- Abdalla, Moustafa;
- Tran-Thanh, Danh;
- Moreno, Juan;
- Iakovlev, Vladimir;
- Nair, Ranju;
- Kanwar, Nisha;
- Abdalla, Mohamed;
- Lee, Jennifer PY;
- Kwan, Jennifer Yin Yee;
- Cawthorn, Thomas R;
- Warren, Keisha;
- Arneson, Nona;
- Wang, Dong-Yu;
- Fox, Natalie S;
- Youngson, Bruce J;
- Miller, Naomi A;
- Easson, Alexandra M;
- McCready, David;
- Leong, Wey L;
- Boutros, Paul C;
- Done, Susan J
Almost all genomic studies of breast cancer have focused on well-established tumours because it is technically challenging to study the earliest mutational events occurring in human breast epithelial cells.
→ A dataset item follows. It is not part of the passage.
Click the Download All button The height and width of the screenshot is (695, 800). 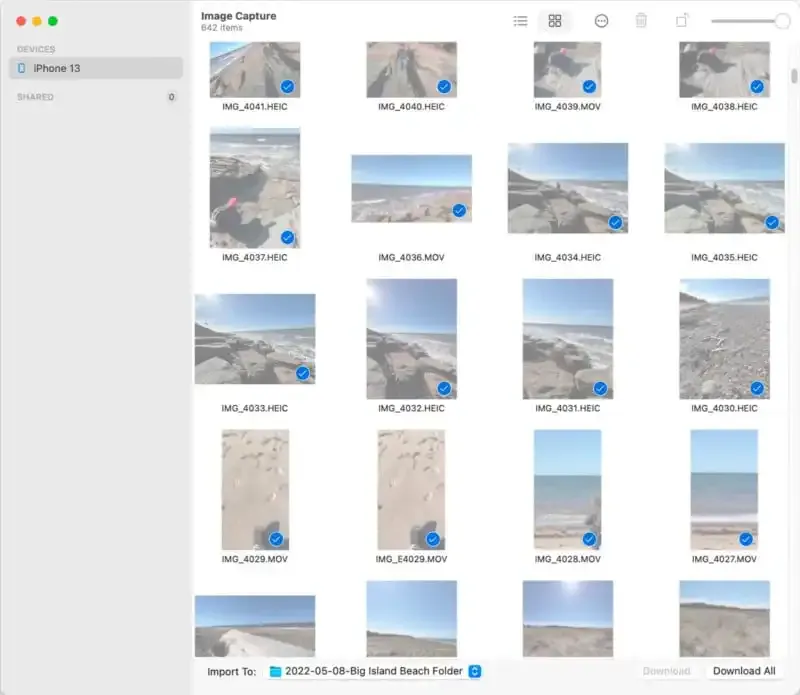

To address this we created a unique dataset of epithelial samples ductoscopically obtained from ducts leading to breast carcinomas and matched samples from ducts on the opposite side of the nipple. Here, we demonstrate that perturbations in mRNA abundance, with increasing proximity to tumour, cannot be explained by copy number aberrations. Rather, we find a possibility of field cancerization surrounding the primary tumour by constructing a classifier that evaluates where epithelial samples were obtained relative to a tumour (cross-validated micro-averaged AUC = 0.74). We implement a spectral co-clustering algorithm to define biclusters. Relating to over-represented bicluster pathways, we further validate two genes with tissue microarrays and in vitro experiments. We highlight evidence suggesting that bicluster perturbation occurs early in tumour development.